What is being asked:
Look through the records and copy every line in which "second" appears.
*** Opening Data under study ***
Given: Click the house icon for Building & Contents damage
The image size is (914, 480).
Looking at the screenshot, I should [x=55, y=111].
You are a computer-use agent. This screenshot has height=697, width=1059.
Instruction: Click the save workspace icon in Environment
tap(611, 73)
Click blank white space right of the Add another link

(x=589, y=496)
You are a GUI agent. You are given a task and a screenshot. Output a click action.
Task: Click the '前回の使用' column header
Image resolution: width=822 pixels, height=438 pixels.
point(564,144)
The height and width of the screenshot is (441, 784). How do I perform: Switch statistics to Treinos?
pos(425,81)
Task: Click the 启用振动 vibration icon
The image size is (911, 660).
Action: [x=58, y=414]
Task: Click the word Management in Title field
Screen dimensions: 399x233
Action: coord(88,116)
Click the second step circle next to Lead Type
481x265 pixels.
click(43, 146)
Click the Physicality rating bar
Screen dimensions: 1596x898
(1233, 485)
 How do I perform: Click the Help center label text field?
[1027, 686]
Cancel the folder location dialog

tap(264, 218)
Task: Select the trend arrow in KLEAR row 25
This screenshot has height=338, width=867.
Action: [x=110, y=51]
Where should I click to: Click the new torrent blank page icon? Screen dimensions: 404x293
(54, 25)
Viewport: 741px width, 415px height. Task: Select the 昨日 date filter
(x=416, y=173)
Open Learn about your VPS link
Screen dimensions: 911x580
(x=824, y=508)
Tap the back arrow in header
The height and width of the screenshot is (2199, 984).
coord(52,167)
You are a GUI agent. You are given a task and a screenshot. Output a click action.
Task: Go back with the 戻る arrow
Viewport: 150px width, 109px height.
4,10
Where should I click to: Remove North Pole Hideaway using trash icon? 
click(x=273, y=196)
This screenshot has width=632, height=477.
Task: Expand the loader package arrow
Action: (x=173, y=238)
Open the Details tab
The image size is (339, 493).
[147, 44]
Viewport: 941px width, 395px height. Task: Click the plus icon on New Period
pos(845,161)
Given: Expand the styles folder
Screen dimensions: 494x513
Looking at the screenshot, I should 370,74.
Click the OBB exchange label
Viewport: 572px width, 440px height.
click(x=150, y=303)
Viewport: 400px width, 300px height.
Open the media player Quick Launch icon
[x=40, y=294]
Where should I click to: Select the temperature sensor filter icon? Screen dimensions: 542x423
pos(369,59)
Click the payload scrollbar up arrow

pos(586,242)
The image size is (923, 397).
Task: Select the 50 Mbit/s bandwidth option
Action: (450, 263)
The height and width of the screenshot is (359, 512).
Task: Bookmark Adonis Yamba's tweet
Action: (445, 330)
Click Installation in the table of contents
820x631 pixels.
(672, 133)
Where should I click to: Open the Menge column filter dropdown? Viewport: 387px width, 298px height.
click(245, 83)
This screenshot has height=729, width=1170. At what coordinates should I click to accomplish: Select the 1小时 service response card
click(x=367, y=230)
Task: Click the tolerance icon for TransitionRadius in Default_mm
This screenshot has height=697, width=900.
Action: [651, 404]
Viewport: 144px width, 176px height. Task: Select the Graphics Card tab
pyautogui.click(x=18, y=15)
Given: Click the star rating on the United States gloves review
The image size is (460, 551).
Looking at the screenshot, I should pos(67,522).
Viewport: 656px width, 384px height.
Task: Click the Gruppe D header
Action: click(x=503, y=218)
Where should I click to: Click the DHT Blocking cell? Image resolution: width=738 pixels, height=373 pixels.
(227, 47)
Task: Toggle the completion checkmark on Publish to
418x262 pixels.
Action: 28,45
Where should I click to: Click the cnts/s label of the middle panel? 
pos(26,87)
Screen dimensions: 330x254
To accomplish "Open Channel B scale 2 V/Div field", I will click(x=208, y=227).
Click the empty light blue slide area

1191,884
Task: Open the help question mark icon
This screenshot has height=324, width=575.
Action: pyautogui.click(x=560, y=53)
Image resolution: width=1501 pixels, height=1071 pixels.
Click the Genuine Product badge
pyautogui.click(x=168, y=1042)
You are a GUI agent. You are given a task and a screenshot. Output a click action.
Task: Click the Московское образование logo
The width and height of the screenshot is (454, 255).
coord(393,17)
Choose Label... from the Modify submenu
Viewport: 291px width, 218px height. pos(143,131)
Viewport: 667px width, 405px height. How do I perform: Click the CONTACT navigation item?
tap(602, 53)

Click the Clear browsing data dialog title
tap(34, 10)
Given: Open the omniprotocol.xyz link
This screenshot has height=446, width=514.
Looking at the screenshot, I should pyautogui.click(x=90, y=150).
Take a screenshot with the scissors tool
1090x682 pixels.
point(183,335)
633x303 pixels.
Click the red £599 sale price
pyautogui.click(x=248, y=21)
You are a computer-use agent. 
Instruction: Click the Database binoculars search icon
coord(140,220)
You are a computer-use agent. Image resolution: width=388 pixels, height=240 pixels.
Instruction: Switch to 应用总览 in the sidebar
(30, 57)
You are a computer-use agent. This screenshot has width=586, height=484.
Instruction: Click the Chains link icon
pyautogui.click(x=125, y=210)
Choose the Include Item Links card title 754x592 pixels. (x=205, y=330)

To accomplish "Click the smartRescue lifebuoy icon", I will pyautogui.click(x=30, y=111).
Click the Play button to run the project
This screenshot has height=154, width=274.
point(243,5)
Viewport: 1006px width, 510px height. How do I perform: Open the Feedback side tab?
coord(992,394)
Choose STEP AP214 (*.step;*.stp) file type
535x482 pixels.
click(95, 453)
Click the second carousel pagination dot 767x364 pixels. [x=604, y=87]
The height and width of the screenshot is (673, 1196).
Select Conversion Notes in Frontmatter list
*** Closing Data under study ***
Result for this task:
Click the second step circle next to Lead Type
Click the second carousel pagination dot 767x364 pixels. [x=604, y=87]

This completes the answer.